The story goes that American film censors had a grudge against Goldfinger (1964)—especially the character Honor Blackman, who was mischievously called Pussy Galore. Fortunately, however, Blackman was photographed with the Duke at an event in London, and, as she later recalled, «Americans saw a front-page picture of an English newspaper of me talking to Prince Philip, with the headline saying: The Prince and the Pussy.» They were stunned, but took it as permission, that this is a worthy film and a worthy character, otherwise Prince Philip would not have spoken to me.»
It is undeniable, however, that the largest of all meetings between Bond and Royal occurred in 2012, the year of the Diamond Jubilee, when 007 met QEII at the opening ceremony of the London Olympics.
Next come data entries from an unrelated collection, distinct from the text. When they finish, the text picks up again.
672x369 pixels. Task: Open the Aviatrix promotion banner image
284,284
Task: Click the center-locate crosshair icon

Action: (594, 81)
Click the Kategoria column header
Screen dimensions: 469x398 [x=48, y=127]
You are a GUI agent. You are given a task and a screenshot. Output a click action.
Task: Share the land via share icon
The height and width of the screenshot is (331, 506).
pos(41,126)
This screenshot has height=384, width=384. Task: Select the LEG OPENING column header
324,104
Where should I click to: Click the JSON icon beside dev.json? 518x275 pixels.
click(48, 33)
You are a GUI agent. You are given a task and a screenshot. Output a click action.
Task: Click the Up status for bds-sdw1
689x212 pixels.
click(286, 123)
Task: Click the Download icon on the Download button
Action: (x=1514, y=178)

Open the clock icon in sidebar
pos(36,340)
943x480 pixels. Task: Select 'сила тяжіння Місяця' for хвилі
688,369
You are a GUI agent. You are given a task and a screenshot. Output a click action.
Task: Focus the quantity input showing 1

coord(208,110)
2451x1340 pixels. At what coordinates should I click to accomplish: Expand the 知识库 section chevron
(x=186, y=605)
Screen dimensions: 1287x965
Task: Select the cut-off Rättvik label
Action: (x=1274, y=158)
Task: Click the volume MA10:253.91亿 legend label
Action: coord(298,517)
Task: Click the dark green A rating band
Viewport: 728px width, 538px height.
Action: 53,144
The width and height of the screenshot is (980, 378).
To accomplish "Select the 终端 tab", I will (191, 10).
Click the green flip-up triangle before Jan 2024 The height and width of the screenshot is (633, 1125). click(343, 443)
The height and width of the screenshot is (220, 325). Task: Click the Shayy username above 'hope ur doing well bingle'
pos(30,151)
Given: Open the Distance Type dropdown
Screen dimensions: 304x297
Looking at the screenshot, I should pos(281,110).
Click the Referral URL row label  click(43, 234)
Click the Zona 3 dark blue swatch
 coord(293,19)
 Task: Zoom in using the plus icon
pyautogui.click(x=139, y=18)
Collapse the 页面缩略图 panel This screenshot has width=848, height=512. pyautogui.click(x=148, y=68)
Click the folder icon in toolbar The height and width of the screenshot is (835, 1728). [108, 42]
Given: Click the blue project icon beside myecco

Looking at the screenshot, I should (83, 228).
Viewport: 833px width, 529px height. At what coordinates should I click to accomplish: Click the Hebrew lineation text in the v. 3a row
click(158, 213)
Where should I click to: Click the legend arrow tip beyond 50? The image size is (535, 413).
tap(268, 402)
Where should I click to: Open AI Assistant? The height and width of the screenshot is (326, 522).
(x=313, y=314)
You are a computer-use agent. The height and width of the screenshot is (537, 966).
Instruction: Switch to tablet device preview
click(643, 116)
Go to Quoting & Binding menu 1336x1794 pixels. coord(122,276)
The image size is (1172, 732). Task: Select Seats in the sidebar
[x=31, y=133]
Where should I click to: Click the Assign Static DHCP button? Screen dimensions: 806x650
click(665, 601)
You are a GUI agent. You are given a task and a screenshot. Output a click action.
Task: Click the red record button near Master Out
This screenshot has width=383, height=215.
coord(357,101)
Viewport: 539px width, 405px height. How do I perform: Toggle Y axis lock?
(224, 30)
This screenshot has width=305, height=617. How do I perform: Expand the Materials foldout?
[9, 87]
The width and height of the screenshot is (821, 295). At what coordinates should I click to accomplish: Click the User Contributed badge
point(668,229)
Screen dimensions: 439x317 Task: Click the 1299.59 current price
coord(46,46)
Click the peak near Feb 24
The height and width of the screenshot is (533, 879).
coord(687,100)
The Queen herself invited her to appear alongside Daniel Craig's Bond in an alleged sketch set at Buckingham Palace, and even insisted that her role be amplified. «The day we were filming, she said to [sketch director] Danny Boyle, 'I think I need a line.' She packed it. She didn’t have a line in the script,” recalls sketch author Frank Cottrell-Boyce.
As the world knows, the skit culminated with the Queen escorting Bond in a helicopter and apparently arriving at the opening ceremony by parachute. Of the international front page headlines the next day, I liked Die Welt's «Das neue Bond-Girl ist 86» the most. All of this was a testament to how much the late queen valued Bond as a British brand.
Her son and heir seems to share his late mother's enthusiasm. The King has visited Bond sets during filming in the past — most notably during the making of Living Daylights (1987), when he and then-Princess Diana visited Pinewood Studios' Q Lab and the Princess seemed to be delighted. in that she was given the opportunity to smash a fake bottle of wine on her husband's head.
The original script for the film included a scene with Charles and Diana, à la Janet Brown, and John Wells as Margaret and Denis Thatcher in For Your Eyes Only, but the idea was hastily scrapped when it was revealed that the Prince Charles doppelgänger, was hired, recently served a prison sentence for a serious crime.
However, the King's enthusiasm for Bond seems unabated, and he also visited the set of the latest of the films, No Time to Die; Veteran producer Barbara Broccoli said: «He had a lot to talk about with Daniel [Craig]. They both love Aston Martin. Boys with toys! It was also reported that he was offered the part, although I don't remember seeing the future King on Lucifer Safin Island when the film came out. (Meghan Markle was also reportedly on the shortlist of actresses to appear in the film before the emergence of her relationship with Prince Harry made her unacceptable.)
We may one day see a royal cameo in the film . A real Bond movie. For now, let's imagine Bond raising a dry martini to his former boss, as for the first time in 70 years he thinks he's no longer in Her Majesty's Secret Service.